Stored data
-- Opening Marker --
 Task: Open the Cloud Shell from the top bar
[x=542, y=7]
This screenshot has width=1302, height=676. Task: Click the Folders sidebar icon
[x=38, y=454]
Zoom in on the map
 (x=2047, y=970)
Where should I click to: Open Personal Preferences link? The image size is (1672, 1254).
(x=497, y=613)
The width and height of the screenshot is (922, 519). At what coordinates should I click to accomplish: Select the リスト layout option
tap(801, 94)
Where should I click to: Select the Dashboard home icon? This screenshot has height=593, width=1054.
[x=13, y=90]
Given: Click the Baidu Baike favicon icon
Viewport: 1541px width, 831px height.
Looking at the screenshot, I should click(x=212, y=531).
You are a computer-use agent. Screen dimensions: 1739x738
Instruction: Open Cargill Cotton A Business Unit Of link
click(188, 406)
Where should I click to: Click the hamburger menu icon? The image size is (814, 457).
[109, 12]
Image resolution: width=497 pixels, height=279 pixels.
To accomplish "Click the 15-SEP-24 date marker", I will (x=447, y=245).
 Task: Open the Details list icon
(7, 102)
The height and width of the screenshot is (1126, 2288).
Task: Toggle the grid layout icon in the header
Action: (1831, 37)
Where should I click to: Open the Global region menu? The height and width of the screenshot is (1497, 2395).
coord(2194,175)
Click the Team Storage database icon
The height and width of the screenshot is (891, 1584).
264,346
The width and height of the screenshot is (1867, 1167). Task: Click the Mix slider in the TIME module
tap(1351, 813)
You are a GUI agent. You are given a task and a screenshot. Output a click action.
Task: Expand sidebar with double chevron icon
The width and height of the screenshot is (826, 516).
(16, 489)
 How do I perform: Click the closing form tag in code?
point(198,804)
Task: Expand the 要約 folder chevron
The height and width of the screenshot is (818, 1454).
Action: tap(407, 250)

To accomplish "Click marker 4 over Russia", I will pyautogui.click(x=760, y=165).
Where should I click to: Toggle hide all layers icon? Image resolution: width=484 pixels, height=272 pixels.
-- Closing Marker --
Return, from the entries, each line that holds "Expand".

Task: Expand sidebar with double chevron icon
Task: Expand the 要約 folder chevron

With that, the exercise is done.